━━ Records for the exercise ━━

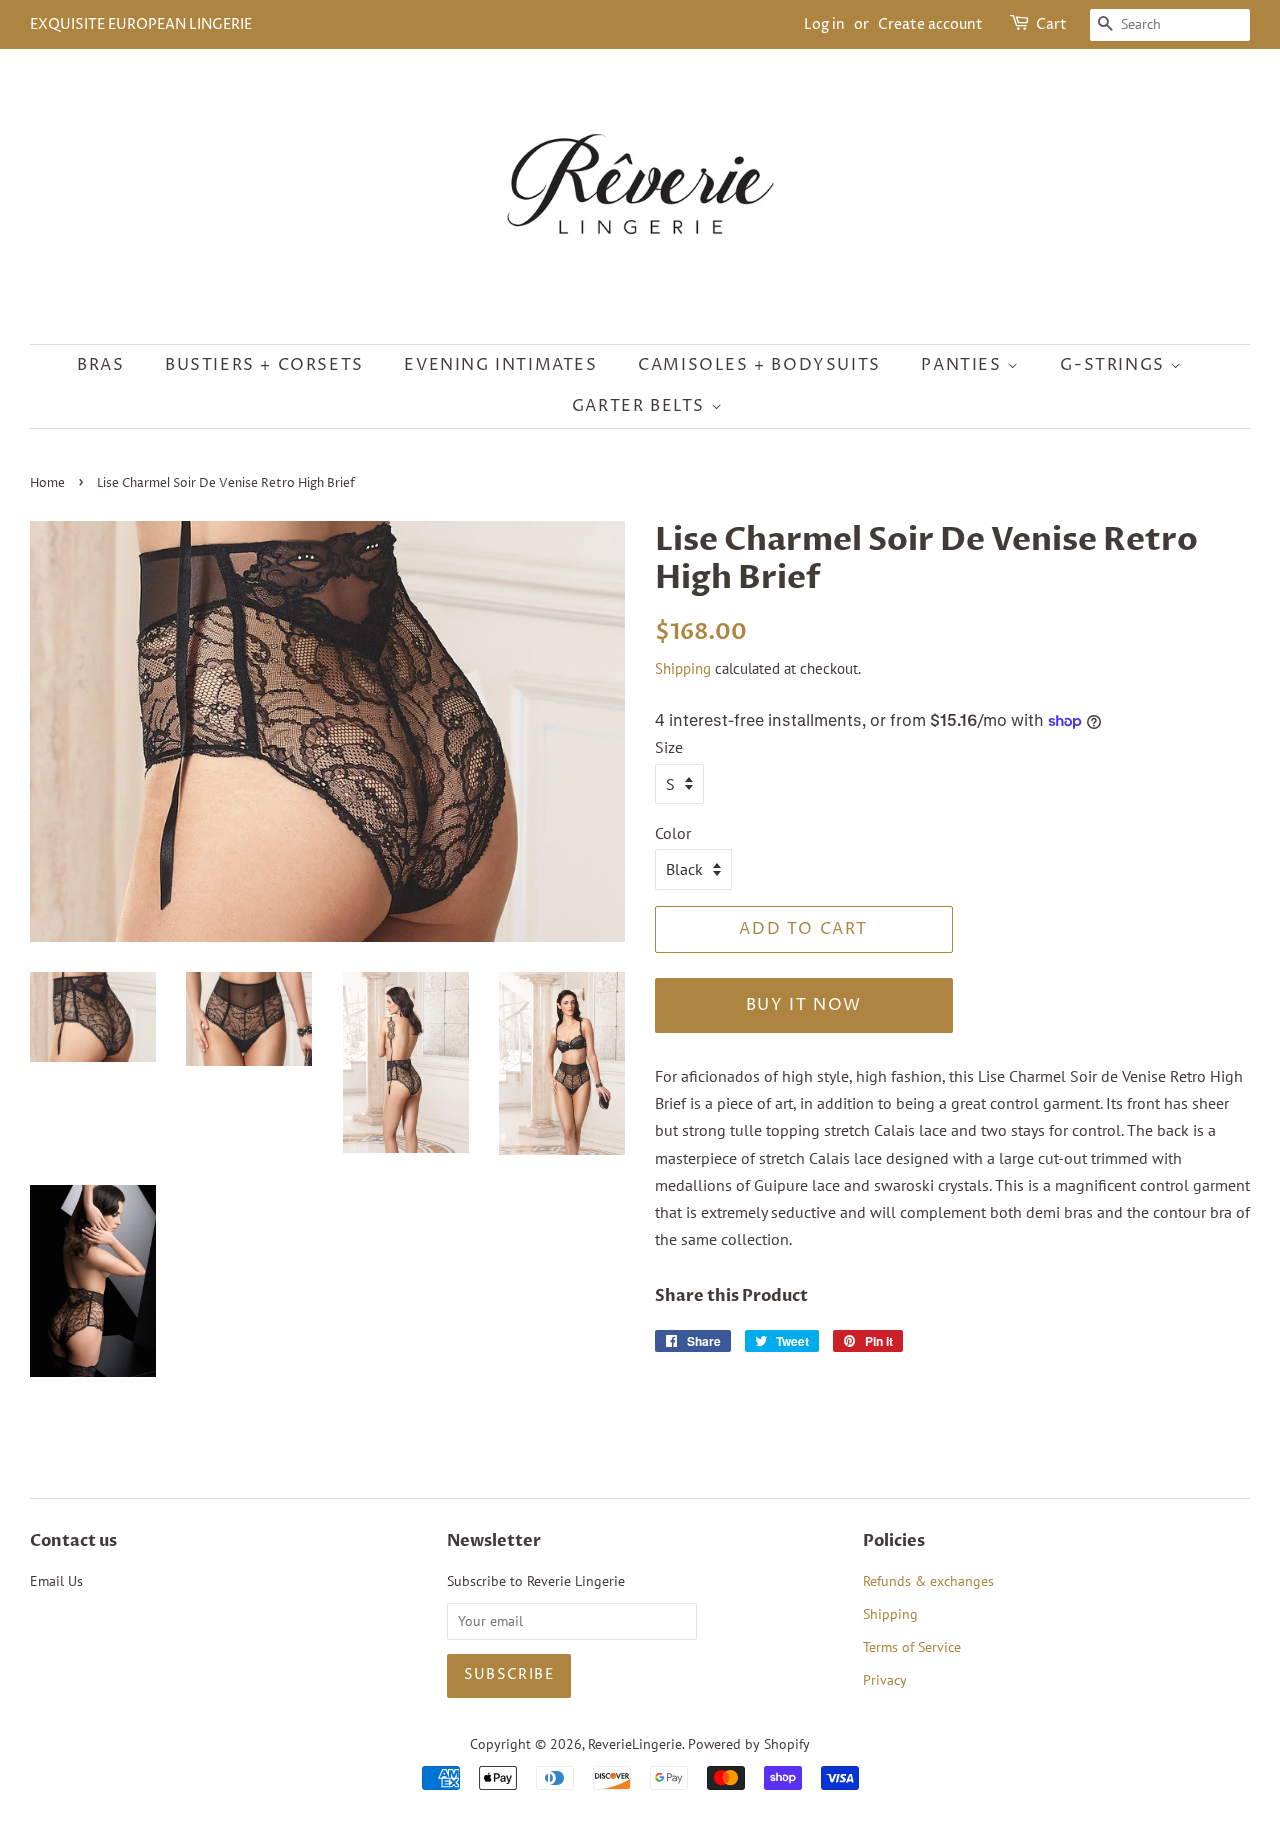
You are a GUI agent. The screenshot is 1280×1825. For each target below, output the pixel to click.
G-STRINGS (1115, 365)
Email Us (56, 1581)
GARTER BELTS (641, 406)
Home (47, 483)
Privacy (885, 1680)
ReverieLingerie (635, 1744)
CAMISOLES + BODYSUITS (759, 365)
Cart (1051, 24)
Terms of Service (912, 1647)
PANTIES (964, 365)
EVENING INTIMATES (500, 365)
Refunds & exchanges (928, 1581)
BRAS (100, 365)
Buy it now (804, 1005)
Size (669, 747)
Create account (930, 24)
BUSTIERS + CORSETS (264, 365)
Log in (824, 24)
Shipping (683, 668)
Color (673, 833)
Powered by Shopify (749, 1744)
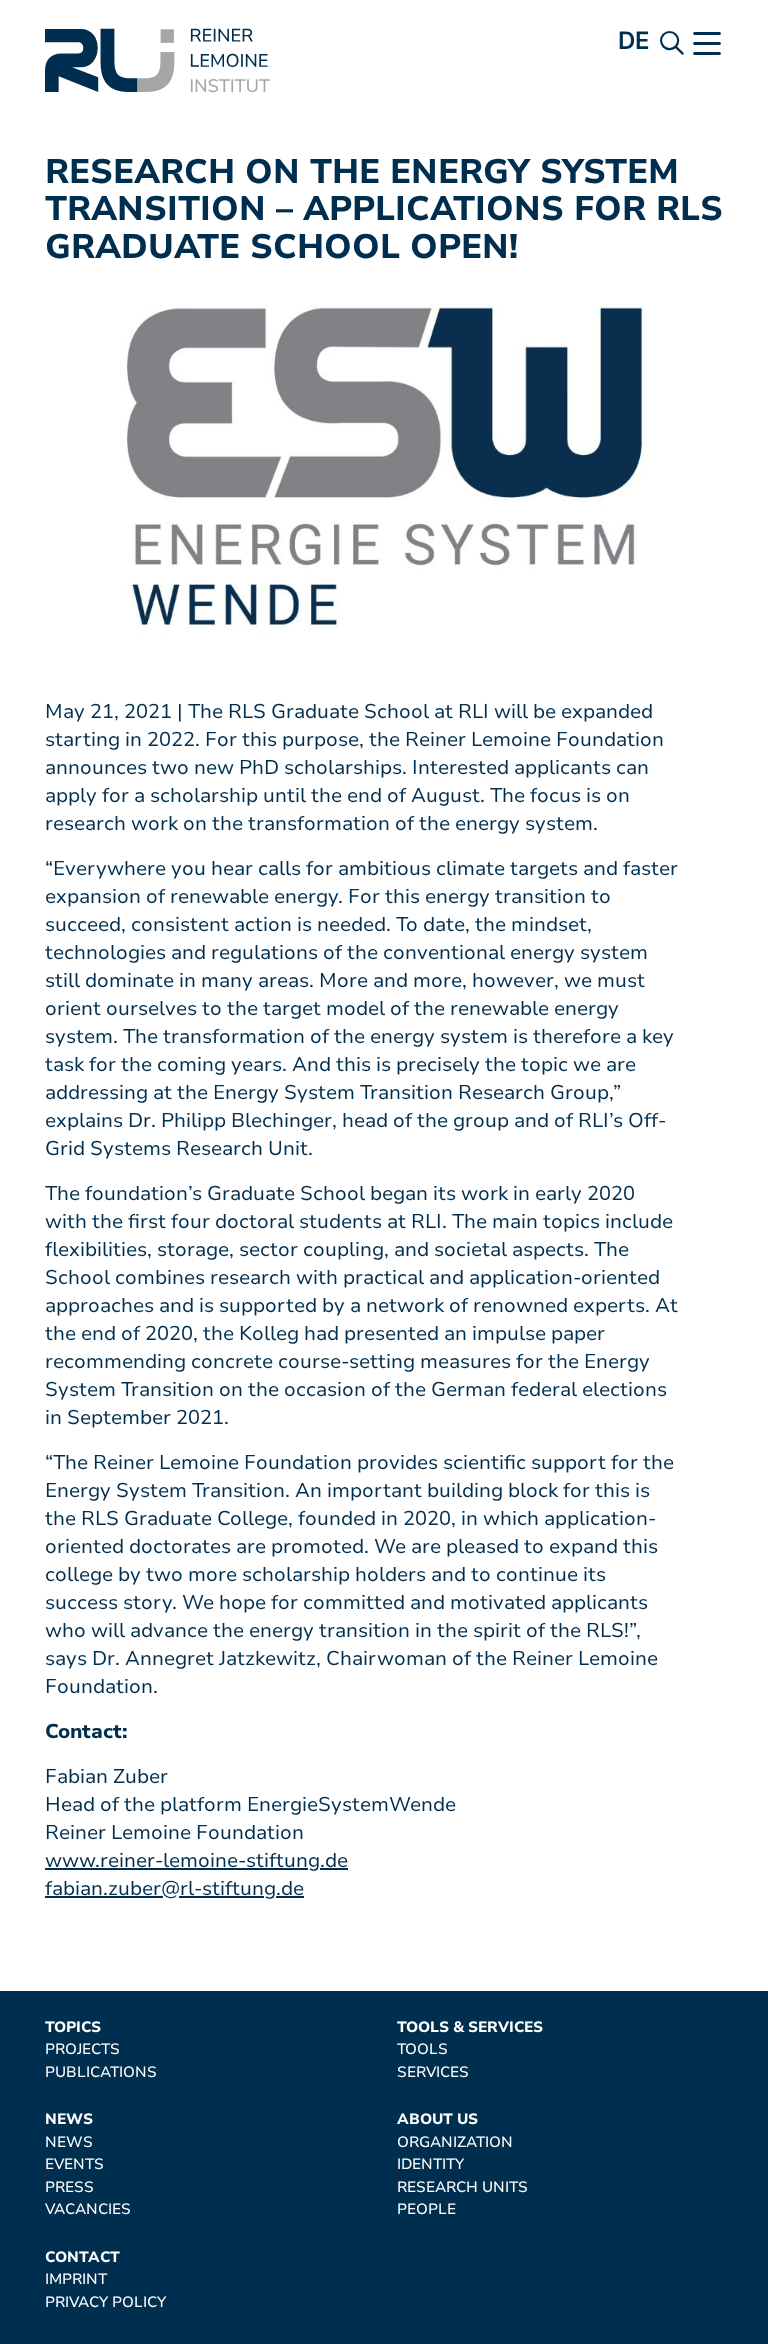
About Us (437, 2119)
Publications (101, 2072)
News (69, 2119)
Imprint (76, 2279)
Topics (73, 2027)
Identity (430, 2164)
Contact (82, 2257)
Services (433, 2072)
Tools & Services (470, 2027)
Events (74, 2164)
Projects (82, 2049)
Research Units (462, 2187)
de (634, 40)
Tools (422, 2049)
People (426, 2209)
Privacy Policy (105, 2302)
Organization (455, 2142)
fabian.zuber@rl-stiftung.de (174, 1888)
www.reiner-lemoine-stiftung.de (196, 1860)
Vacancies (88, 2209)
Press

━━━

#### [To do]
If a picture appears in the data, omit it; transcribe all the rest exactly.

#### [Task response]
You are a GUI agent. The screenshot is 1280×1825. For each target below, output the pixel to click.
G-STRINGS (1115, 365)
Email Us (56, 1581)
GARTER BELTS (641, 406)
Home (47, 483)
Privacy (885, 1680)
ReverieLingerie (635, 1744)
CAMISOLES + BODYSUITS (759, 365)
Cart (1051, 24)
Terms of Service (912, 1647)
PANTIES (964, 365)
EVENING INTIMATES (500, 365)
Refunds & exchanges (928, 1581)
BRAS (100, 365)
Buy it now (804, 1005)
Size (669, 747)
Create account (930, 24)
BUSTIERS + CORSETS (264, 365)
Log in (824, 24)
Shipping (683, 668)
Color (673, 833)
Powered by Shopify (749, 1744)
About Us (437, 2119)
Publications (101, 2072)
News (69, 2119)
Imprint (76, 2279)
Topics (73, 2027)
Identity (430, 2164)
Contact (82, 2257)
Services (433, 2072)
Tools & Services (470, 2027)
Events (74, 2164)
Projects (82, 2049)
Research Units (462, 2187)
de (634, 40)
Tools (422, 2049)
People (426, 2209)
Privacy Policy (105, 2302)
Organization (455, 2142)
fabian.zuber@rl-stiftung.de (174, 1888)
www.reiner-lemoine-stiftung.de (196, 1860)
Vacancies (88, 2209)
Press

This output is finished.